_About this exercise_
In the entries below, find the line with "Deportes (646, 122)" and the line with "كل عام وأنتم بخير"; give again those lines and every line between them, exactly.

_Material for the task_
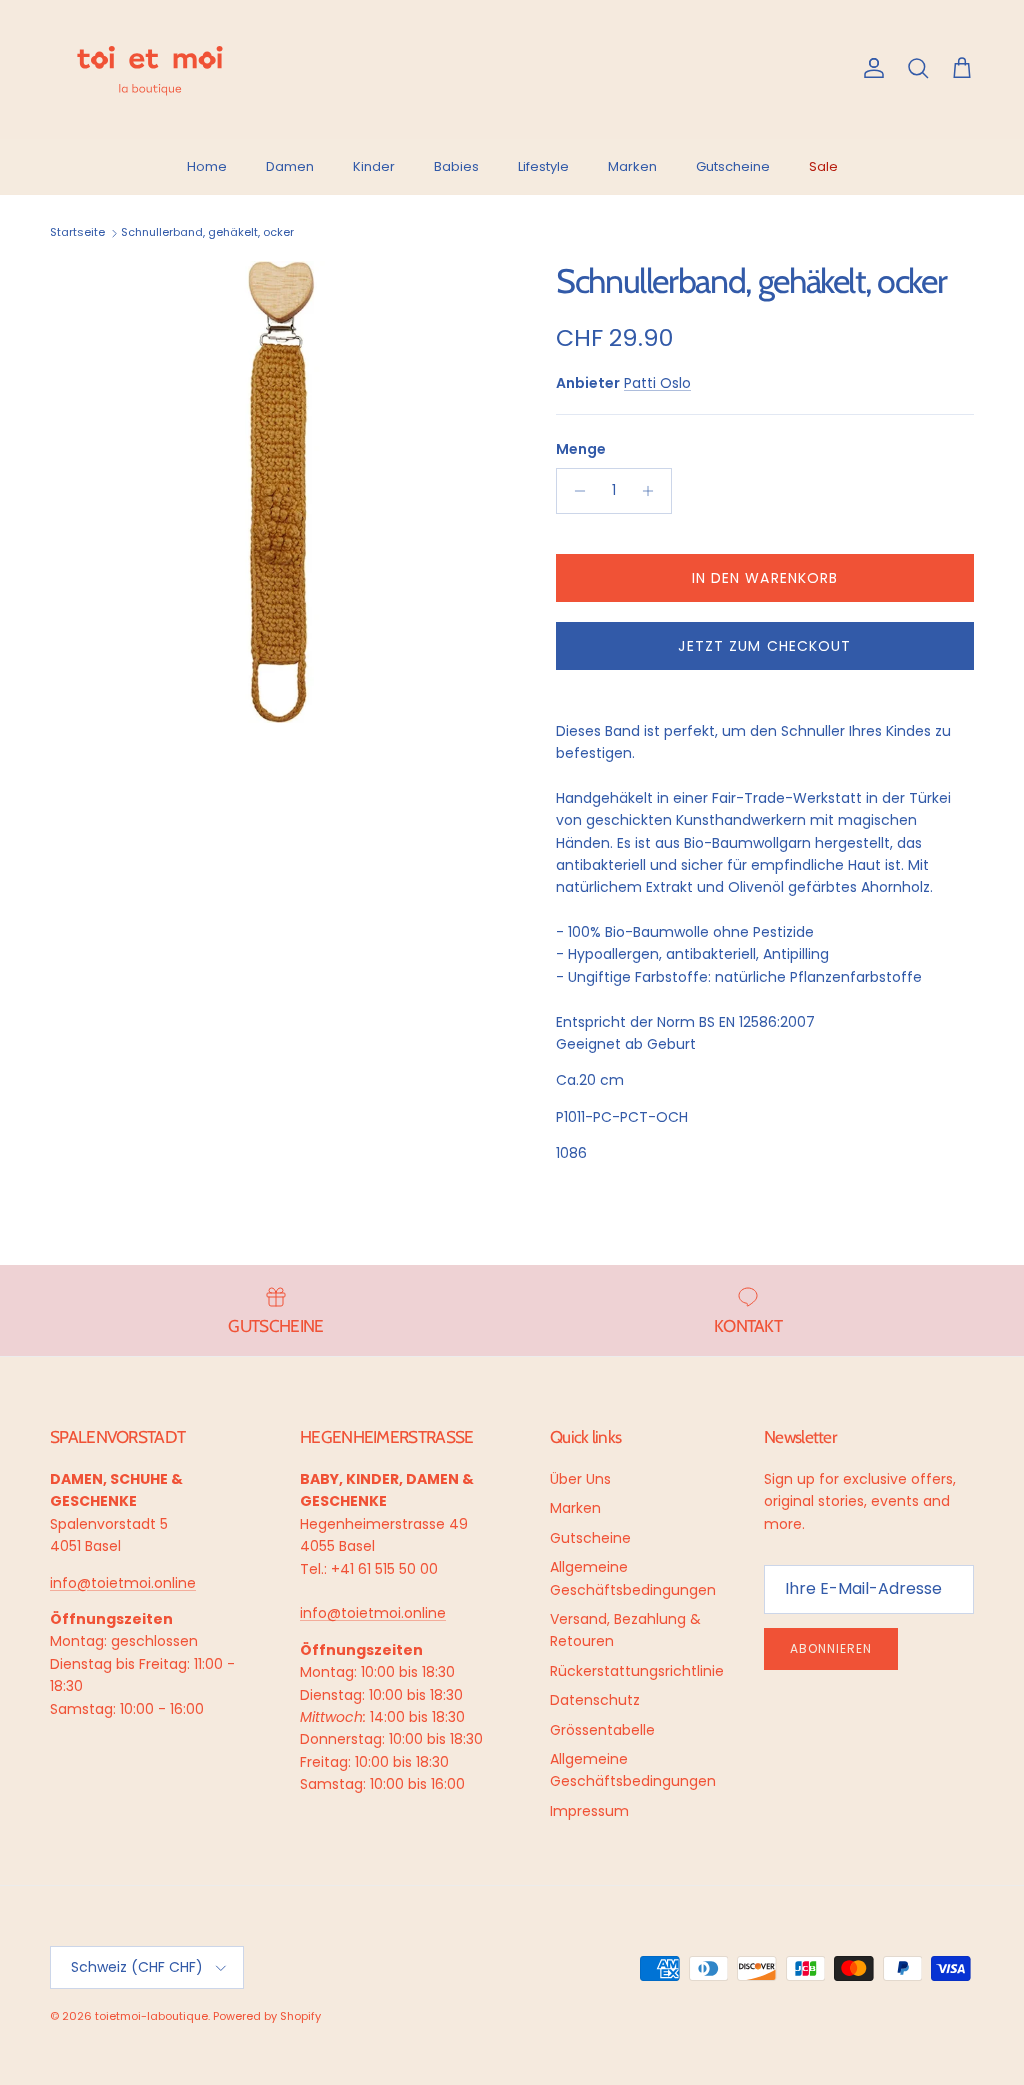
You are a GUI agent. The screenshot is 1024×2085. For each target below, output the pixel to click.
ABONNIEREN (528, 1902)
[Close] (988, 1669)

* * *

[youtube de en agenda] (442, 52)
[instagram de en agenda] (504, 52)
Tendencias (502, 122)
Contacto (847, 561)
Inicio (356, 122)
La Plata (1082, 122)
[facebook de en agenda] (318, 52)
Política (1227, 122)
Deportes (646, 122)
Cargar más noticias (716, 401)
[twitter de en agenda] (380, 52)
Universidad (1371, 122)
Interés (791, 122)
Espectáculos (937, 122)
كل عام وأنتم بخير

_Response box_
Deportes (646, 122)
Cargar más noticias (716, 401)
[twitter de en agenda] (380, 52)
Universidad (1371, 122)
Interés (791, 122)
Espectáculos (937, 122)
كل عام وأنتم بخير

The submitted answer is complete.